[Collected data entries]
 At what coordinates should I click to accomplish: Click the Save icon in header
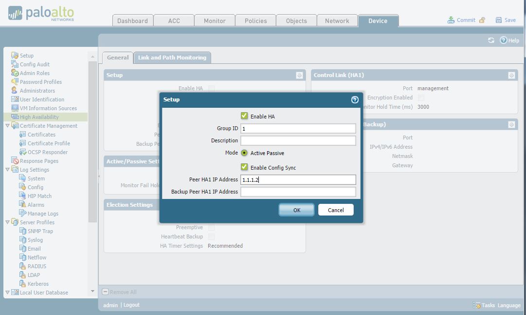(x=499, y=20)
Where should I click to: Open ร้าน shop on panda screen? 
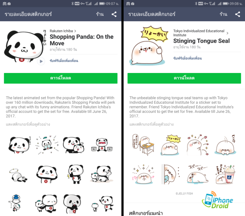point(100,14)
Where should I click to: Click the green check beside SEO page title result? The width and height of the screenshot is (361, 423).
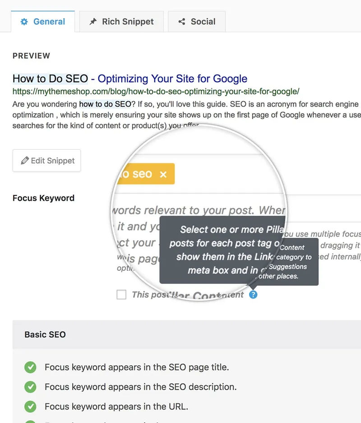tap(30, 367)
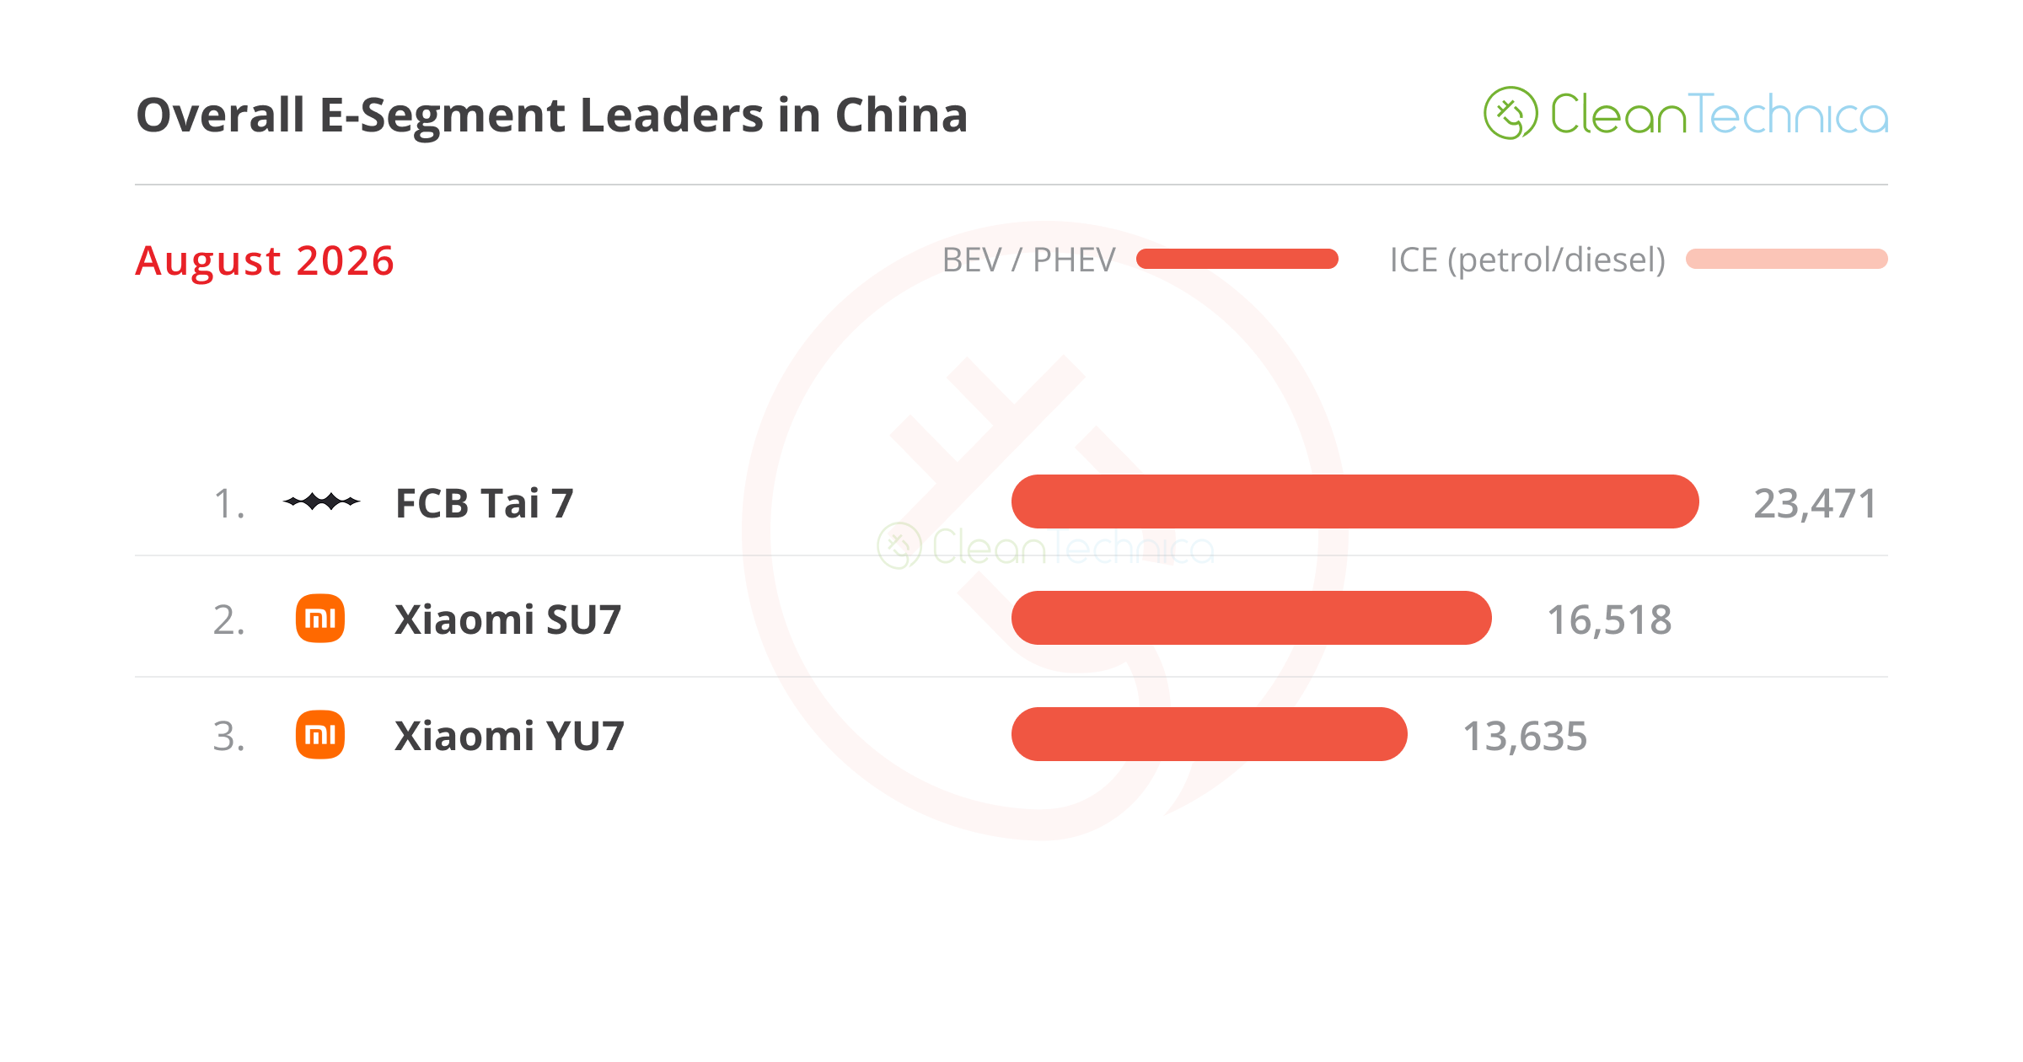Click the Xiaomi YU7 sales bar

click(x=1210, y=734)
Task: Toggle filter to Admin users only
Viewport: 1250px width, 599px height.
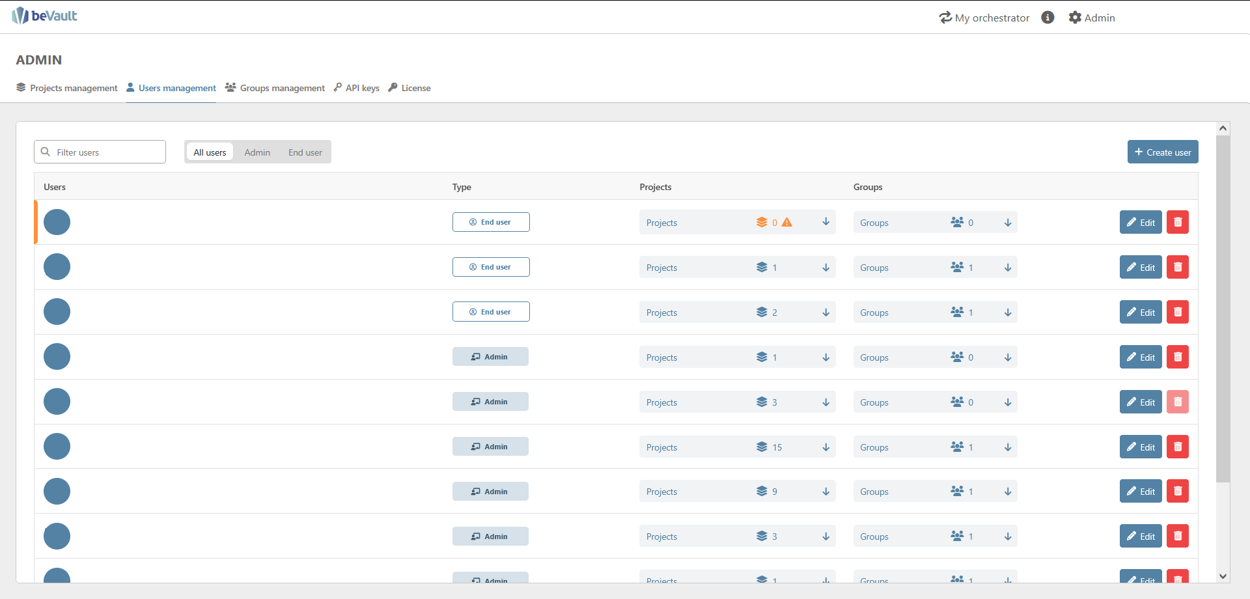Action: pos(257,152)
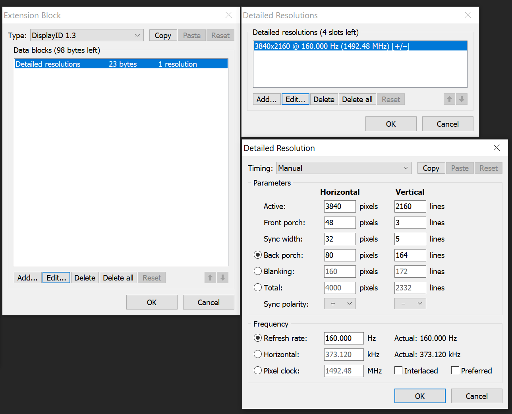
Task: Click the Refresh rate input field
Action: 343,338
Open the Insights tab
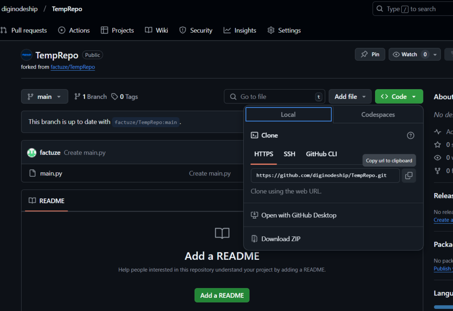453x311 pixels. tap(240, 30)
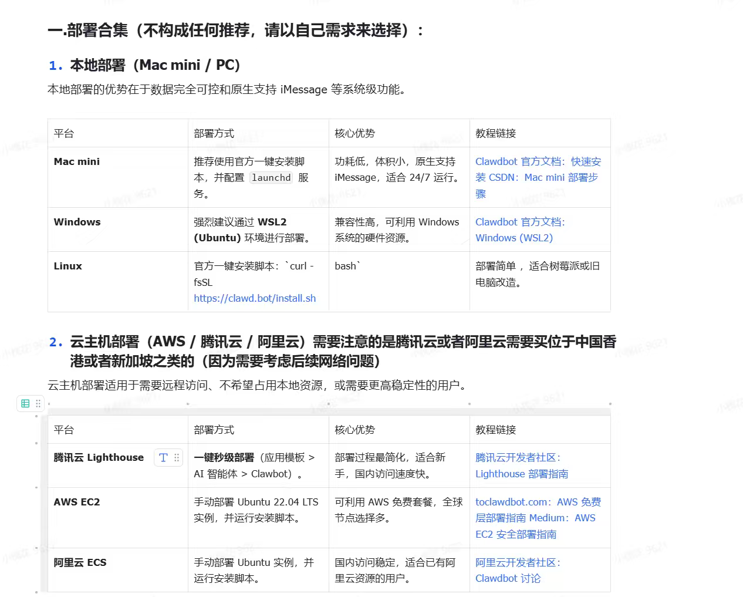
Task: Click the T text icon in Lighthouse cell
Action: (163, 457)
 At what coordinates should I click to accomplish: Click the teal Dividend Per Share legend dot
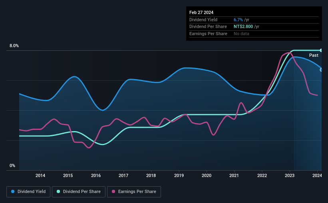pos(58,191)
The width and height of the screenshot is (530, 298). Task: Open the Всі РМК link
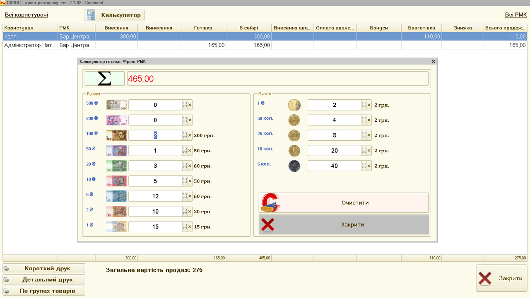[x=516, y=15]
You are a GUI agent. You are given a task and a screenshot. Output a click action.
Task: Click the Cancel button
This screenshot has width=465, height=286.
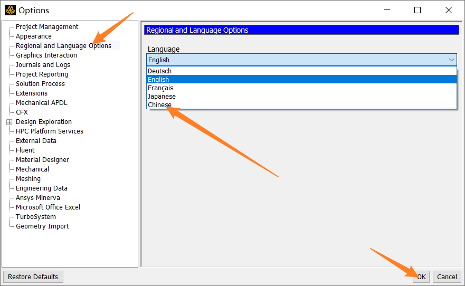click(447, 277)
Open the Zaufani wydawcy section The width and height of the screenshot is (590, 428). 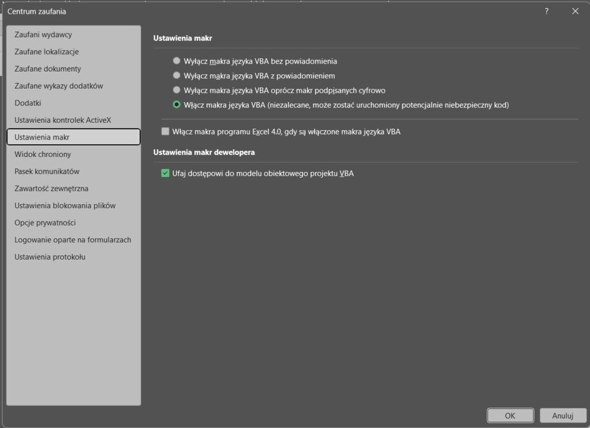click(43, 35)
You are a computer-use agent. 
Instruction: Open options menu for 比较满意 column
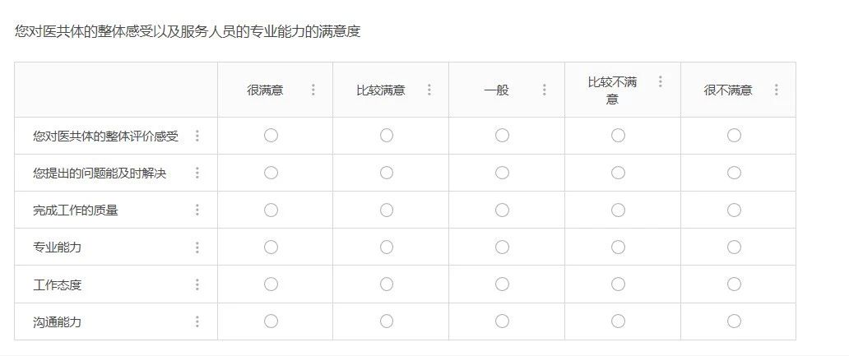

▶ [Try it]: Here the job is to retype exactly the lines that start at the one containing "You are a computer-use agent." and run through the end of the records above, leaving out pictures.

▶ [Your response]:
You are a computer-use agent. 
Instruction: Open options menu for 比较满意 column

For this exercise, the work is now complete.